Israeli, Russian State Libraries To Digitize Collection of Rare Hebrew Manuscripts
A historic agreement will be signed in Jerusalem Tuesday evening between the National Library of Israel (NLI) and the Russian State Library in Moscow to digitize 2,000 Jewish manuscripts and thousands of books from the renowned Günzburg Collection. The digitized collection will be added to the NLI collection and also made available online, while the original manuscripts will remain in Moscow where teams from both national libraries will work on the project together.
Lord Jacob Rothschild, who is funding the NLI’s new building in Jerusalem, will sign the agreement together with Ziyavudin Magomedov, a Russian-Dagestani Muslim billionaire, who is funding the project through his Peri Foundation; Dr. Vladimir Gnezdilov, General Director of the and NLI director Oren Weinberg.

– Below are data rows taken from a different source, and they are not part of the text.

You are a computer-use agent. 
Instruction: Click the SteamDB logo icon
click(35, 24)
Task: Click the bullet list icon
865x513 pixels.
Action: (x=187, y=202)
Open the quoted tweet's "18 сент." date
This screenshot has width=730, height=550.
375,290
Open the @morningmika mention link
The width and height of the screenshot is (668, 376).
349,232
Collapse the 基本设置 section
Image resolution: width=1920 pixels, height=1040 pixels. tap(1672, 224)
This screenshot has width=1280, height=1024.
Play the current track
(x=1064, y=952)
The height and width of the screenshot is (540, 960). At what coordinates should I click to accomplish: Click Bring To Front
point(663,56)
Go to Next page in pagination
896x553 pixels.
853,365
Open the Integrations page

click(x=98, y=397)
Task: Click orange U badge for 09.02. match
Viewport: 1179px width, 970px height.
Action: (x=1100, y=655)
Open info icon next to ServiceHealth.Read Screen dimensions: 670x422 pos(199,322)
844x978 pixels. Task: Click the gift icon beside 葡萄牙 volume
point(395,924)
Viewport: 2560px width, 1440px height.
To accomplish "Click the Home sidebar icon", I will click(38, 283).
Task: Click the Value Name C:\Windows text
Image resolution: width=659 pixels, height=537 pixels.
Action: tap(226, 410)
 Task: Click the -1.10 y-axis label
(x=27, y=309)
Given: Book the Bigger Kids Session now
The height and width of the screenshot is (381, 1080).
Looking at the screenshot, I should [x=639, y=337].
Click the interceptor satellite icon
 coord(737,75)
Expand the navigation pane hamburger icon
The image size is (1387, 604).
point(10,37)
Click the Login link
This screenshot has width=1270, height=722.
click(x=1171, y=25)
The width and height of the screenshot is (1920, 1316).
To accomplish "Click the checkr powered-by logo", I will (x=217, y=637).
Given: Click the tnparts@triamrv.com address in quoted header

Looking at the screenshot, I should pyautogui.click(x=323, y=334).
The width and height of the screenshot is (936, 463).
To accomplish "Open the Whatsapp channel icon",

Dr. Yoel Finkelman, the curator of the National library’s Judaica collection, told Tazpit Press Service (TPS) that “the agreement is the result of a hard diplomatic work and the support of the Peri Foundation. From tomorrow Russian and Israeli teams will begin to work together making these significant works accessible online.”
The agreement ends an affair that began some 100 years ago when the collection fell into the hands of Soviet revolutionaries.
Three generations of the Günzburg family amassed one of the largest private collections of Hebrew books and manuscripts in Europe at the beginning of the twentieth century. Begun by Joseph Günzburg (1812-1878), the library grew under the patronage of his son Horace (1833-1909) and especially his grandson Baron David Günzburg (1857-1910), who acquired over half of the 2000 manuscripts in the collection.
After the death of the Baron, the Günzburg family decided to donate part of the collection to the World Zionist Organization. In 1917, the family packaged the books to send them to the Land of Israel, but when the Russian revolution exploded, the Günzburg family fled Russia, leaving the collection in their house in St Petersburg. Soviet soldiers found the collection and brought it to the Russian State Library in Moscow where it has remained until now.
The collection contains biblical texts and commentaries, works of Jewish ritual law
(Halakhah) and Talmud, prayer books, mystical works of Kabbalah alongside books of
Jewish and Aristotelian philosophy, and texts on astronomy, medicine, and magic. Several Karaite works, mainly for use in the synagogue, including Biblical translations in the Judeo-Tatar dialect, are among the later acquisitions.